M&A Fraud: Purchase of Retail Store

It looked like a great deal-$49,000 plus inventory for the purchase of a store that had $300,000 of revenue and nearly $100,000 of profit. As an Apple reseller, we were required to have an Apple store. We had struggled to have a profitable one near our headquarters in Portland, Oregon so looked around in other cities on the West Coast.

We found several possibilities-they would have to be approved by Apple, which meant they couldn’t be too close to other Apple stores, had to look good etc. During this process, we located Metro Cellular, which was near an Apple store, but was at an upscale mall and had the above stats.

We did our due diligence, hired a CFO Expert Witness – traveled to the store, interviewed the store manager and broker, and obtained financial statements. We then asked for contracts, bank statements, and other information. While the bank deposits were a little lower than the Profit & Loss statement, the seller said it was due to combining his 2 businesses into 1 bank account and somewhat askew bookkeeping. It seemed reasonable, and we thought with our expertise we could possibly increase revenues. The only negative of the deal seemed to be high rent expense.

We made sure to comply with all the 409a Valuation Methods and after an extensive closing process, we made a down payment and paid most of the consideration. The only item to be paid later was the inventory, in the form of a seller note. The transfer occurred and we took over in late December, 2017. It was toward the end of the holiday season, so the benefit was stifled.

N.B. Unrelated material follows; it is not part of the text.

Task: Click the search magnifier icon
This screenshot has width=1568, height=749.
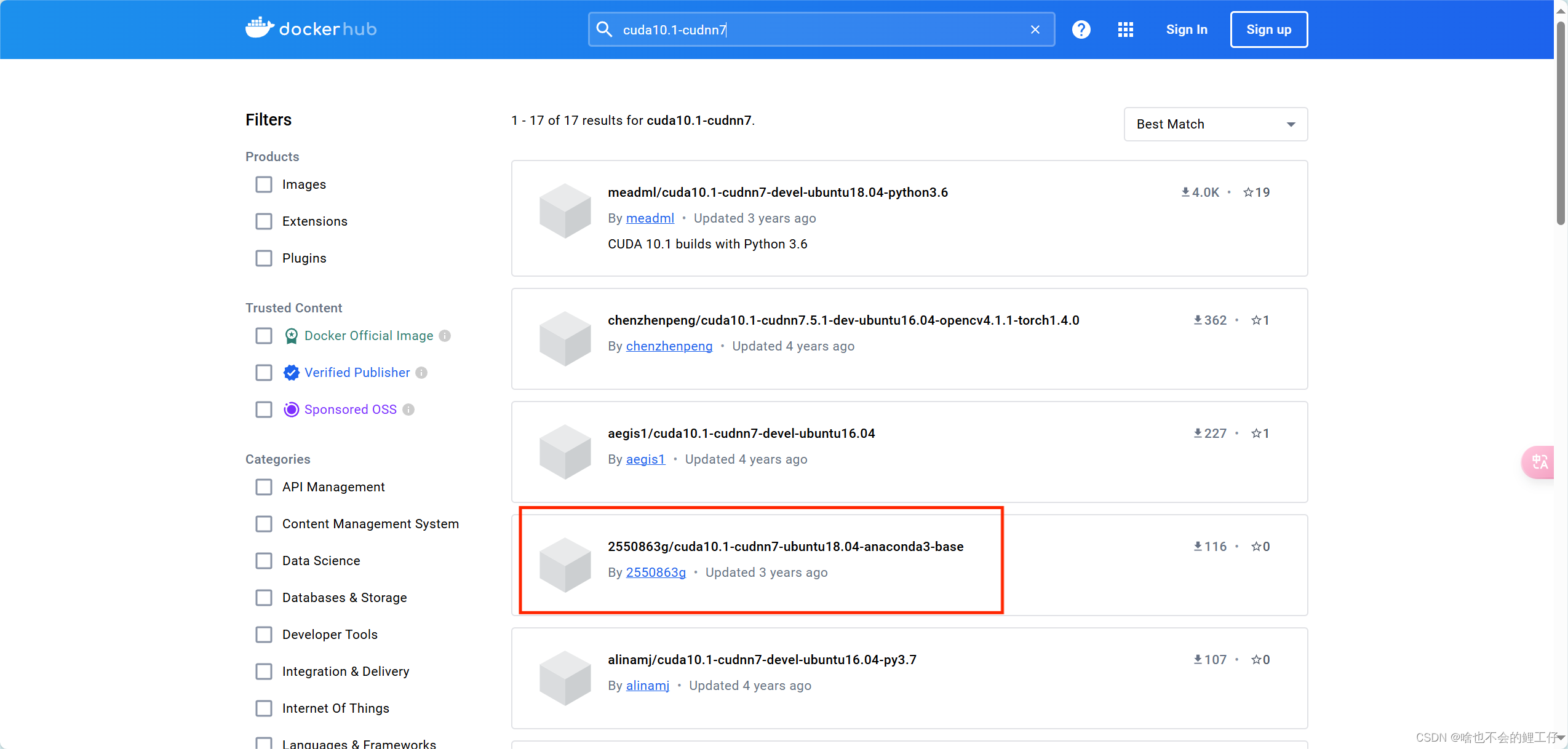Action: click(604, 29)
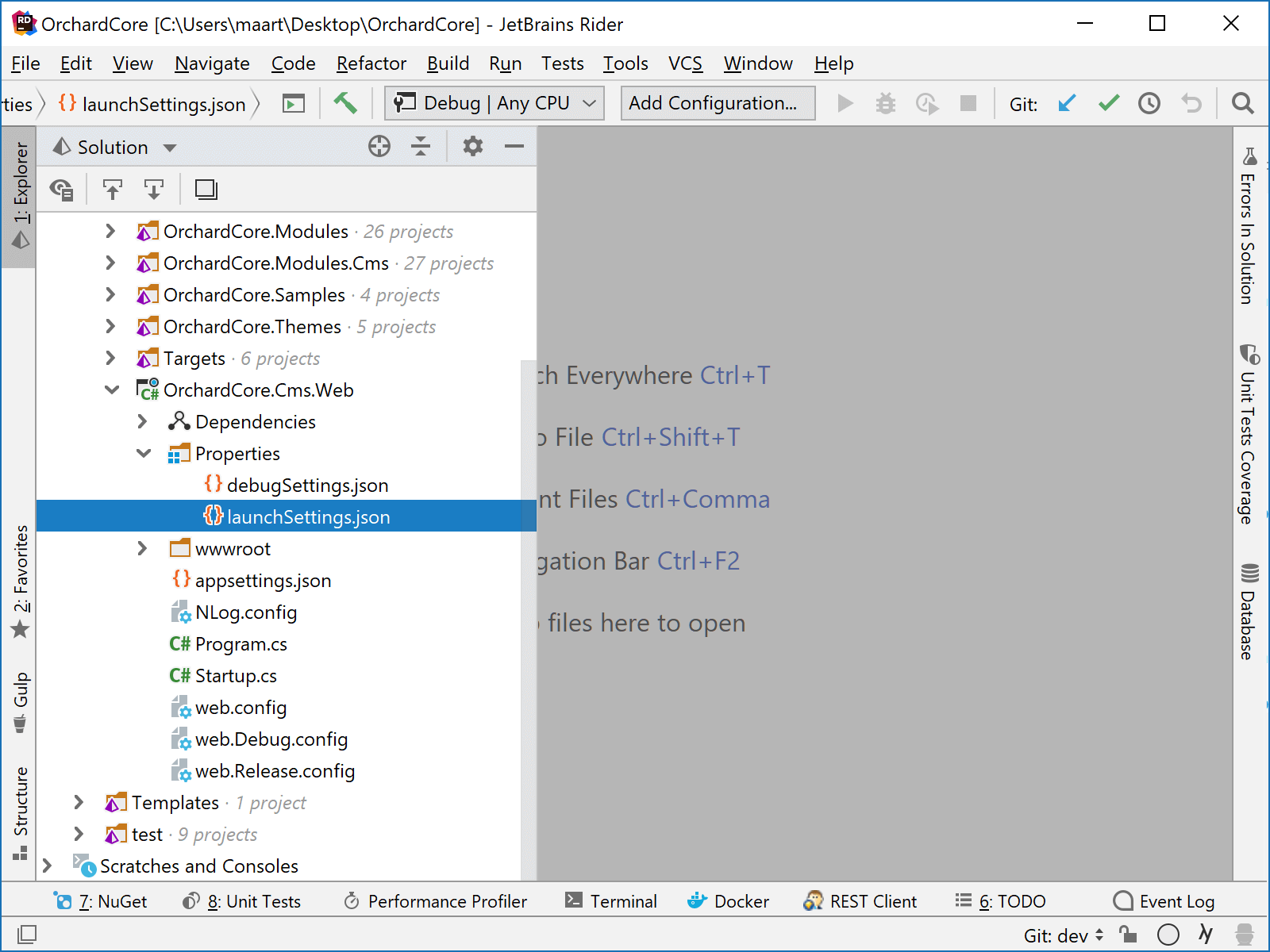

We took on a store manager and tried to integrate the operations with those of our headquarters. We thought our investment would start to payoff immediately.

Unfortunately, when January sales shrunk to a monthly level of $6000, we questioned the validity of the numbers. We dug a little deeper, now that we had a direct relationship with the landlord. We asked for monthly sales figures, and were very concerned when the ones we received were about half of what had been presented to us. Likewise, we pulled data from the point of sale (POS) system before it was terminated by the seller. This too pointed to the fact that the sales had been vastly overstated, both by the seller and its agent.

After asking the seller about this, and not receiving a satisfactory answer, we realized we had been duped.

Even, at our end, we used 409a valuation calculator to cross-verify the fair market value of the company, but we were again left unsatisfied. We talked with our lawyer, who recommended sending a letter to the buyer and agent. This also had no effect, other than learning that the agent, who tried to sneak in an indemnity clause to the purchase agreement, was at least aware of, and may have propounded the fraud.

At this point we had no other alternative but to file suit against the perpetrators, since the landlord wouldn’t let us out of the lease for another 8 months. This meant instead of making $100,000 profit, we were looking at losses of $40,000 purchase price and $64,000 rent, at a minimum.

The case is still ongoing but the broker is claiming their indemnity clause protects them. However, state statute and case law indicate otherwise. Basically one cannot have an ‘out’ from fraud in California without reaching a very high bar. Even if the contract had said ‘buyer understands there is a statute that protects them but is still willing to waive their ability to prosecute unknown frauds’ it would still be an uphill battle for the agent.

Time will tell what happens but since both the seller and agent have criminal records, and this was a significant white collar crime, we contacted the District Attorney for possible criminal investigation. We are determined to recover our losses and have hopped over professional CPA Accounting Services. Moreover, case law also allows us to collect treble damages due to the fraud, which is deemed to be a theft, since it was done under false pretenses.